There were likely sufficient connecting factors for Ontario to assume jurisdiction on the basis of the real and substantial connection test as it existed when the action was commenced. The law on assuming jurisdiction and forum of necessity had changed to the plaintiffs' detriment before the motion was heard. The defendant had delayed bringing the jurisdiction motion until after the expiry of the Michigan limitation period. The motion judge did not commit the error of treating the expiry of the Michigan limitation period as a sufficient condition for invoking the doctrine of necessity. Rather, he also based his decision on considerations of fairness and access to justice. His decision was entitled to deference. [page107]
Van Breda v. Village Resorts Ltd., [2012] 1 S.C.R. 572, [2012] S.C.J. No. 17, 2012 SCC 17, 291 O.A.C. 201, 2012EXP-1452, J.E. 2012-788, EYB 2012-205198, 429 N.R. 217, 343 D.L.R. (4th) 577, 91 C.C.L.T. (3d) 1, 10 R.F.L. (7th) 1, 17 C.P.C. (7th) 223, 212 A.C.W.S. (3d) 712, affg (2010), 98 O.R. (3d) 721, [2010] O.J. No. 402, 2010 ONCA 84, 264 O.A.C. 1, 316 D.L.R. (4th) 201, 81 C.P.C. (6th) 219, 71 C.C.L.T. (3d) 161, 77 R.F.L. (6th) 1, 185 A.C.W.S. (3d) 68, apld
Muscutt v. Courcelles (2002), 2002 CanLII 44957 (ON CA), 60 O.R. (3d) 20, [2002] O.J. No. 2128 (C.A.); West Van Inc. v. Daisley (2014), 119 O.R. (3d) 481, [2014] O.J. No. 1424, 2014 ONCA 232, 55 C.P.C. (7th) 61, 317 O.A.C. 294, 239 A.C.W.S. (3d) 924 [Leave to appeal to S.C.C. refused [2014] S.C.C.A. No. 236], consd
Other cases referred to
Gordon v. Deiotte (2012), 109 O.R. (3d) 626, [2012] O.J. No. 1488, 2012 ONSC 1973, 8 C.C.L.I. (5th) 290, 214 A.C.W.S. (3d) 105 (S.C.J.); Penner v. Niagara (Regional Police Services Board), [2013] 2 S.C.R. 125, [2013] S.C.J. No. 19, 2013 SCC 19, 304 O.A.C. 106, 442 N.R. 140, 2013EXP-1164, J.E. 2013-639, EYB 2013-220248, 49 Admin. L.R. (5th) 1, 32 C.P.C. (7th) 223, 356 D.L.R. (4th) 595, 226 A.C.W.S. (3d) 139
APPEAL from the order of Rogin J. of the Superior Court of Justice dated February 21, 2014 dismissing a motion to dismiss an action for want of jurisdiction.
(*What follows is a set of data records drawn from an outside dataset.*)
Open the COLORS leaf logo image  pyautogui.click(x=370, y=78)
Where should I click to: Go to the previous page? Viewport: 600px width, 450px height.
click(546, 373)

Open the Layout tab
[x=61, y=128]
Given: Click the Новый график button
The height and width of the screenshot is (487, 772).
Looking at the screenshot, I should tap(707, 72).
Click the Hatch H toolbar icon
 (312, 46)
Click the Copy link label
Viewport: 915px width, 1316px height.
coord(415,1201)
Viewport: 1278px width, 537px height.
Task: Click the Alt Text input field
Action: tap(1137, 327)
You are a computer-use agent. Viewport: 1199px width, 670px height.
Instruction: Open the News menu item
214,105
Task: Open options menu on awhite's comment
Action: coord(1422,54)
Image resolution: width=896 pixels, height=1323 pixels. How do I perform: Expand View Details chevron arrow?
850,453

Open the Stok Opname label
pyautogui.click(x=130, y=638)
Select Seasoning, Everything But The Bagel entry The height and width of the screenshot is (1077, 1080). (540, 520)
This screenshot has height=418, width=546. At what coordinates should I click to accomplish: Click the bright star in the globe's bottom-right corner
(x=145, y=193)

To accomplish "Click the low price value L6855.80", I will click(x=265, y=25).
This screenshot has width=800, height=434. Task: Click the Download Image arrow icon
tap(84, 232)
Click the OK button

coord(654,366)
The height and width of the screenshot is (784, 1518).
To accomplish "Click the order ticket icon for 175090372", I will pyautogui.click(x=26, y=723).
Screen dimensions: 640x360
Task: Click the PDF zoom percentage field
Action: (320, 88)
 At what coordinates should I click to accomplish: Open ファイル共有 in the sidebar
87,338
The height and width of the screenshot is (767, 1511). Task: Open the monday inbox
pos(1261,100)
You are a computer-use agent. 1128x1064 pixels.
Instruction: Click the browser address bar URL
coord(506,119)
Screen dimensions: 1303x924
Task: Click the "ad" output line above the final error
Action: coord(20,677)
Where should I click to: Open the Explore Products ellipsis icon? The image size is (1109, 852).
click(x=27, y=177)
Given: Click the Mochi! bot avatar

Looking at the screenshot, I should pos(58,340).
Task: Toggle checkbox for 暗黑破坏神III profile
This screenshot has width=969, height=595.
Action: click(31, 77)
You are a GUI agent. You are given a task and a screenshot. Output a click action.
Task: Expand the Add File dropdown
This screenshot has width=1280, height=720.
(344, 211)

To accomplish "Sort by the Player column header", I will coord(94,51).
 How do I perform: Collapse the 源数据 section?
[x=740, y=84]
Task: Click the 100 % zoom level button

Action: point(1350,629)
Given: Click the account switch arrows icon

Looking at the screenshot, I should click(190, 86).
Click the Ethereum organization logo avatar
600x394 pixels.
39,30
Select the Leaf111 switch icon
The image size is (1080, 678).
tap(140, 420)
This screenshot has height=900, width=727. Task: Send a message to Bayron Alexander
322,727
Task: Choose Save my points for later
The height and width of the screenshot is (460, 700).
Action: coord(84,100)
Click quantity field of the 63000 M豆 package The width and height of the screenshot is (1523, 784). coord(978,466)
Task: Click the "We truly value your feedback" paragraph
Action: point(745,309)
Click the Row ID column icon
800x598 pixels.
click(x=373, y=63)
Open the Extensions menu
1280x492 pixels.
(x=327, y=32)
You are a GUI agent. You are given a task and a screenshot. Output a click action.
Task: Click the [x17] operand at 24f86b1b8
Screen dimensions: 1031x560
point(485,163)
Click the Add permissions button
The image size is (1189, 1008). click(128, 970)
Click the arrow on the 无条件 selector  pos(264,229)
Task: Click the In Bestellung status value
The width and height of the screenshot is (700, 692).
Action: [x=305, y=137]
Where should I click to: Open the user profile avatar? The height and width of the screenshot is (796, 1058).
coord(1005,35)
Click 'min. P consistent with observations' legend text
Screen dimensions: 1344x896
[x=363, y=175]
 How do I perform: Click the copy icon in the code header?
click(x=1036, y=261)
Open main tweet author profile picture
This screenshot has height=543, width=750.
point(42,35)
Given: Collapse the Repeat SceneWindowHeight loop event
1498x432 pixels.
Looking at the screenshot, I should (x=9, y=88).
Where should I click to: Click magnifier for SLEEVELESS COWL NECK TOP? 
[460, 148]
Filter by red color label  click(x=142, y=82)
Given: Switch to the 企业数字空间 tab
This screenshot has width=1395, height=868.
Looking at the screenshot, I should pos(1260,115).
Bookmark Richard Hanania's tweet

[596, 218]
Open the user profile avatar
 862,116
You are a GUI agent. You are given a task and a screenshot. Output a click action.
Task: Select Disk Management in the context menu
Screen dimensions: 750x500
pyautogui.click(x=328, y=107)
B. Chambers, for appellant.
M. Greenaway, for respondents.
The judgment of the court was delivered by
FELDMAN J.A.: —
Overview
[1] The appellant is the defendant in a motor vehicle collision action commenced in Windsor, Ontario. The accident occurred on January 7, 2008 in Michigan. Following the expiry of the three-year limitation period in Michigan, the appellant brought a motion to dismiss the Ontario action for want of jurisdiction. The motion judge did not dismiss the action, relying on the "forum of necessity exception" referred to by this court in Van Breda v. Village Resorts Ltd. (2010), 98 O.R. (3d) 721, [2010] O.J. No. 402, 2010 ONCA 84, at para. 100. The motion judge noted that the Supreme Court in its decision in that case specifically declined to address the forum of necessity issue: see Club Resorts Ltd. v. Van Breda, [2012] 1 S.C.R. 572, [2012] S.C.J. No. 17, 2012 SCC 17, at paras. 59, 82, 86, 100.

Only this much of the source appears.